What to produce
Look through the data below for the line with "Given: Open the", and transcribe it exactly together with each line after it up to and including the line with "The height and width of the screenshot is (1339, 768).". Give nothing else.

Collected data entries
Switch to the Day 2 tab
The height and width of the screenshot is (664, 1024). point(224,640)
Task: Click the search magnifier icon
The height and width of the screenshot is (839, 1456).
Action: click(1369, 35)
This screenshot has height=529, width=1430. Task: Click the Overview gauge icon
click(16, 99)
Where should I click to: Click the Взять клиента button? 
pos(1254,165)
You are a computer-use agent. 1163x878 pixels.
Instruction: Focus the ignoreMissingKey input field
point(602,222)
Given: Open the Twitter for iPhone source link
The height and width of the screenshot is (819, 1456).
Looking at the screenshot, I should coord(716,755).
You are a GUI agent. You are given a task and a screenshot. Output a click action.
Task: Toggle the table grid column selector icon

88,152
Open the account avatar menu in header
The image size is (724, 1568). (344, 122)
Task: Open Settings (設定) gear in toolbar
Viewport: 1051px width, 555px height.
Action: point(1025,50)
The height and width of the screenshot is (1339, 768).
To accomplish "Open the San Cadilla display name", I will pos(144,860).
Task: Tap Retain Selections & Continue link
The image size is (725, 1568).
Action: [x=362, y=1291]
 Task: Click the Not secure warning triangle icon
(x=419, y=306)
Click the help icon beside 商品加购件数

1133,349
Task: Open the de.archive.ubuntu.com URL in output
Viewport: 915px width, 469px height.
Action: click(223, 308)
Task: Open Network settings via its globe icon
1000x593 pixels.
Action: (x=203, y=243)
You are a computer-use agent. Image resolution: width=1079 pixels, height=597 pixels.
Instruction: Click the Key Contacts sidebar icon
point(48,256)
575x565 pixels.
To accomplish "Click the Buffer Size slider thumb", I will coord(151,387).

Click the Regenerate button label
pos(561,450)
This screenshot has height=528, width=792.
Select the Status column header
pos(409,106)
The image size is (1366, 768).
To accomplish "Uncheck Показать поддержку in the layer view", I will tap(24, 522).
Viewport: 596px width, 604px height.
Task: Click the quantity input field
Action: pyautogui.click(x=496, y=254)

Solution below
Given: Open the Twitter for iPhone source link
The height and width of the screenshot is (819, 1456).
Looking at the screenshot, I should coord(716,755).
You are a GUI agent. You are given a task and a screenshot. Output a click action.
Task: Toggle the table grid column selector icon

88,152
Open the account avatar menu in header
The image size is (724, 1568). (344, 122)
Task: Open Settings (設定) gear in toolbar
Viewport: 1051px width, 555px height.
Action: point(1025,50)
The height and width of the screenshot is (1339, 768).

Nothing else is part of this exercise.